◆ Work to be completed ◆
Print word for word the first line of the records below and every following line through the one containing "Click the plus icon in admin_js row"; print nothing else.

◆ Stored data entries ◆
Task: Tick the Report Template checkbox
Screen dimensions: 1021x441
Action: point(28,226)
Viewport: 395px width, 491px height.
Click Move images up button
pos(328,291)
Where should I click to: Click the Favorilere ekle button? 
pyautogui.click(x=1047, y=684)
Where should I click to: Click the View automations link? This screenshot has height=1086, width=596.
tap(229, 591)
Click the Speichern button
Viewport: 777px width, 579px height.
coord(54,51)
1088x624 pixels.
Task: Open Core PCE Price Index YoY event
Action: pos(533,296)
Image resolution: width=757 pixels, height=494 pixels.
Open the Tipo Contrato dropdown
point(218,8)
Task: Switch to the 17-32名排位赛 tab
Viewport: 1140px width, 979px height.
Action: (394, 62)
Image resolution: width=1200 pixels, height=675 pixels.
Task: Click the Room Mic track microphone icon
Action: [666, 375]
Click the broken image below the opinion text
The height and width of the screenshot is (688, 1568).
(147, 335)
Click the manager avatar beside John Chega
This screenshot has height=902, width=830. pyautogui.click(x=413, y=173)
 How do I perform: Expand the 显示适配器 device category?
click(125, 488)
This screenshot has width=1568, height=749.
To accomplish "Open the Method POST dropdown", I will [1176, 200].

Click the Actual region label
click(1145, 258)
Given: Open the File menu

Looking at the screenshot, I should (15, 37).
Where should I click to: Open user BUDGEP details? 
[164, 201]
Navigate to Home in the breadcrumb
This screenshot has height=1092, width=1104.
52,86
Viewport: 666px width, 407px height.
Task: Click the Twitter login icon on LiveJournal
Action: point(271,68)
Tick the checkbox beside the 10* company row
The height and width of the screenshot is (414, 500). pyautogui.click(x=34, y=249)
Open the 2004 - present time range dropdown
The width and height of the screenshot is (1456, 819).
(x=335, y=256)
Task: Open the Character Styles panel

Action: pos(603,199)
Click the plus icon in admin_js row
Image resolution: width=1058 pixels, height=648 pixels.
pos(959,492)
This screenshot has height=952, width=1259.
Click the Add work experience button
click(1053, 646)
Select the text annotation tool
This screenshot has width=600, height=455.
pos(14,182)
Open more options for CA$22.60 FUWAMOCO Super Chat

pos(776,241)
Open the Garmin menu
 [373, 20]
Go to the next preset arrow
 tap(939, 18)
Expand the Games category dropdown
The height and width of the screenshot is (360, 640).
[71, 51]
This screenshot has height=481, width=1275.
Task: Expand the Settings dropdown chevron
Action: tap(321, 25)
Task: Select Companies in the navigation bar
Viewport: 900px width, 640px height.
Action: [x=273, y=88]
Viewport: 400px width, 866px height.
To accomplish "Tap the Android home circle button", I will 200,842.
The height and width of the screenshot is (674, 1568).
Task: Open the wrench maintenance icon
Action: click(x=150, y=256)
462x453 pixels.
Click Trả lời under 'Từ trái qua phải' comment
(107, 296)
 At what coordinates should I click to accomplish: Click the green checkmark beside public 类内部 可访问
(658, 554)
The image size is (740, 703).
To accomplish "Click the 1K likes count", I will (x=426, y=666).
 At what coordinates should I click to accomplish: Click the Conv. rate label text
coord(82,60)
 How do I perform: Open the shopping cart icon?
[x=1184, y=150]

◆ Written reply ◆
Task: Tick the Report Template checkbox
Screen dimensions: 1021x441
Action: point(28,226)
Viewport: 395px width, 491px height.
Click Move images up button
pos(328,291)
Where should I click to: Click the Favorilere ekle button? 
pyautogui.click(x=1047, y=684)
Where should I click to: Click the View automations link? This screenshot has height=1086, width=596.
tap(229, 591)
Click the Speichern button
Viewport: 777px width, 579px height.
coord(54,51)
1088x624 pixels.
Task: Open Core PCE Price Index YoY event
Action: pos(533,296)
Image resolution: width=757 pixels, height=494 pixels.
Open the Tipo Contrato dropdown
point(218,8)
Task: Switch to the 17-32名排位赛 tab
Viewport: 1140px width, 979px height.
Action: (394, 62)
Image resolution: width=1200 pixels, height=675 pixels.
Task: Click the Room Mic track microphone icon
Action: [666, 375]
Click the broken image below the opinion text
The height and width of the screenshot is (688, 1568).
(147, 335)
Click the manager avatar beside John Chega
This screenshot has height=902, width=830. pyautogui.click(x=413, y=173)
 How do I perform: Expand the 显示适配器 device category?
click(125, 488)
This screenshot has width=1568, height=749.
To accomplish "Open the Method POST dropdown", I will [1176, 200].

Click the Actual region label
click(1145, 258)
Given: Open the File menu

Looking at the screenshot, I should (15, 37).
Where should I click to: Open user BUDGEP details? 
[164, 201]
Navigate to Home in the breadcrumb
This screenshot has height=1092, width=1104.
52,86
Viewport: 666px width, 407px height.
Task: Click the Twitter login icon on LiveJournal
Action: point(271,68)
Tick the checkbox beside the 10* company row
The height and width of the screenshot is (414, 500). pyautogui.click(x=34, y=249)
Open the 2004 - present time range dropdown
The width and height of the screenshot is (1456, 819).
(x=335, y=256)
Task: Open the Character Styles panel

Action: pos(603,199)
Click the plus icon in admin_js row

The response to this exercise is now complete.